## [Directions]
Please write out the lines of the data from the line with "You are a computer-use" to the line with "will [165, 6].", including both of those lines, and give nothing else.

Target position data
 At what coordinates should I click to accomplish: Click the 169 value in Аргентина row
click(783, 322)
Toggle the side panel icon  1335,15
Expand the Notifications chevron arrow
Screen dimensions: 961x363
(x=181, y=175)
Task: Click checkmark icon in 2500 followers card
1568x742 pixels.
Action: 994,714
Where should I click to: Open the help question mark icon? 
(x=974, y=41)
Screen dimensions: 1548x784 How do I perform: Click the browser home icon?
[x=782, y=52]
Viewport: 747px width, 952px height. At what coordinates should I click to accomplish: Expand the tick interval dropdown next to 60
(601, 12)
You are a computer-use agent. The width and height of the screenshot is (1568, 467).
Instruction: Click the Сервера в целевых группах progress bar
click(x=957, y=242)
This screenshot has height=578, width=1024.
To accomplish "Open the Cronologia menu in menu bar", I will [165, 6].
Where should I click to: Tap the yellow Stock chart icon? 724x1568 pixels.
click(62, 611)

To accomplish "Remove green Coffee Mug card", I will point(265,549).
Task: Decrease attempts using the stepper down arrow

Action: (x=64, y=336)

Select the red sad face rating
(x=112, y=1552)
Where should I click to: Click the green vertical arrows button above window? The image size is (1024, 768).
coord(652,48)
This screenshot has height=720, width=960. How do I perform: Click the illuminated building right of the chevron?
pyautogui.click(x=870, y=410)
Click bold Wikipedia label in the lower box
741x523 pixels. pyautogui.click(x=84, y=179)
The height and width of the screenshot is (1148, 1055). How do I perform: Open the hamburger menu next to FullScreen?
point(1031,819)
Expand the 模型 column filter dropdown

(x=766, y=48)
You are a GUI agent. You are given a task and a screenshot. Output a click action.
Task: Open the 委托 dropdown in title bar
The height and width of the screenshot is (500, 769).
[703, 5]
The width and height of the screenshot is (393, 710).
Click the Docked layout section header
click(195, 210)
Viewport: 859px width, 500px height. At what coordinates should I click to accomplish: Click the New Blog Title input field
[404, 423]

## [Finished exercise]
You are a computer-use agent. The width and height of the screenshot is (1568, 467).
Instruction: Click the Сервера в целевых группах progress bar
click(x=957, y=242)
This screenshot has height=578, width=1024.
To accomplish "Open the Cronologia menu in menu bar", I will [165, 6].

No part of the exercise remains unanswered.